■ **Aim of the exercise**:
Convert everything from the line containing "Given: Expand audio" down to the line containing "Looking at the" into a two-column CSV headed instruction and response. Give one row per item, with its text under instruction and its answer under response, each in a single quoted field with line breaks replaced by spaces, and leave the pictures out.

■ **Given data**:
· · · · ·

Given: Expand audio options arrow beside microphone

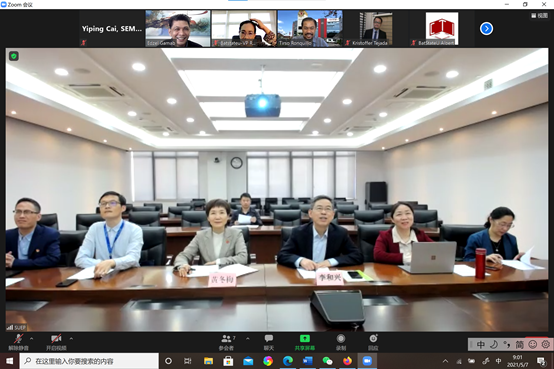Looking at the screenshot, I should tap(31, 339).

· · · · ·

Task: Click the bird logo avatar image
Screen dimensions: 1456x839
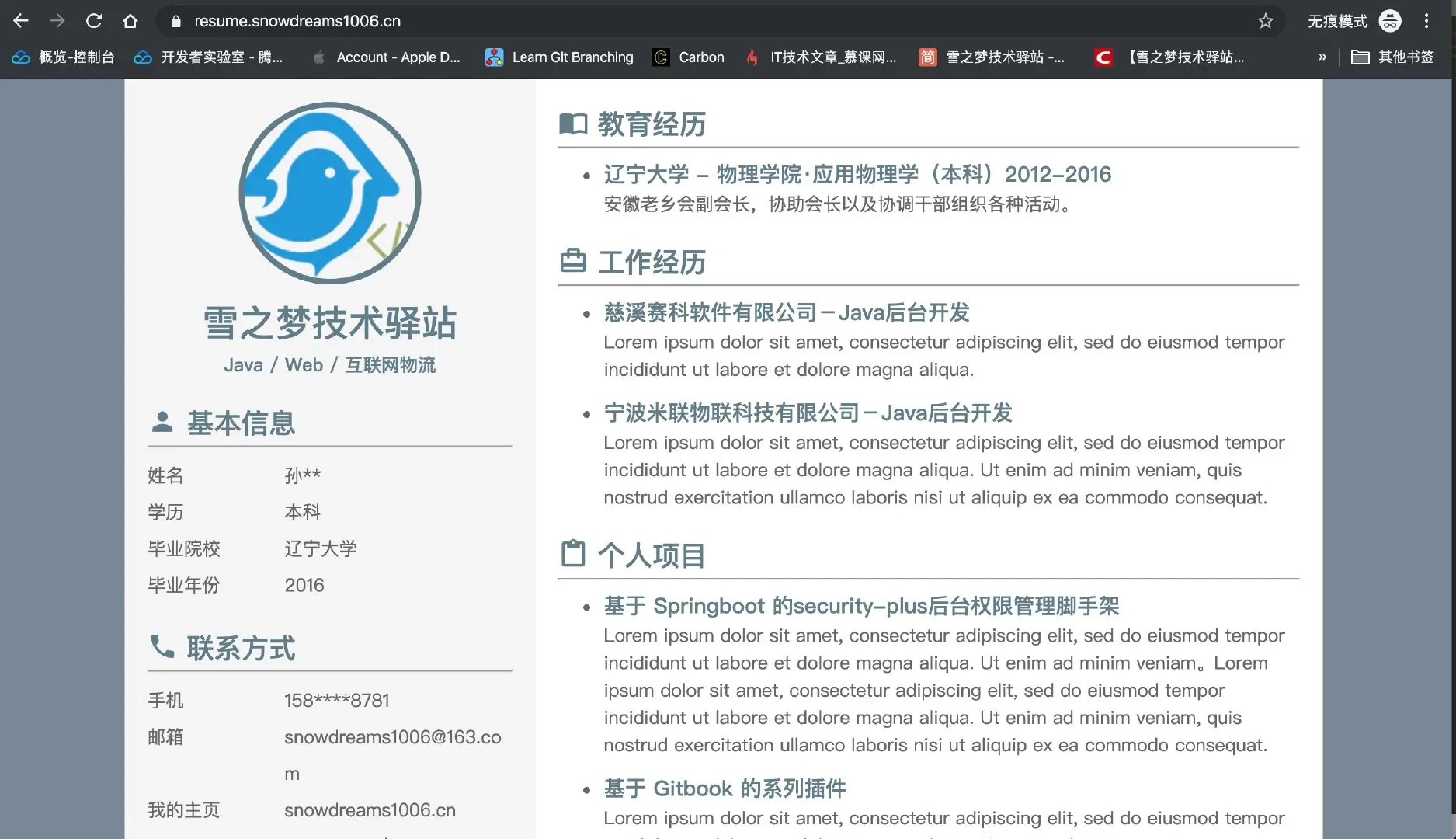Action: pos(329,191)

· · · · ·

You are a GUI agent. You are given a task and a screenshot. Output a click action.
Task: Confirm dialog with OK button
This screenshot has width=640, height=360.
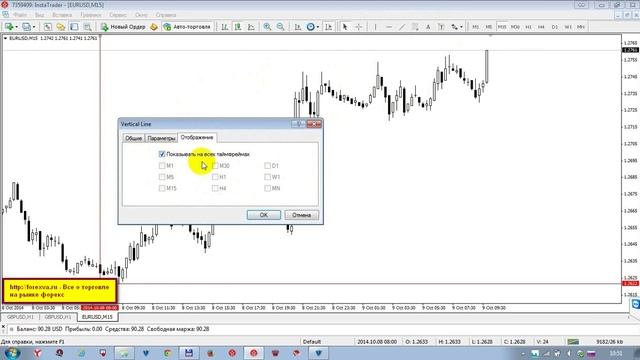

· · · · ·

■ **Completed task**:
instruction,response
"Given: Expand audio options arrow beside microphone","Looking at the screenshot, I should tap(31, 339)."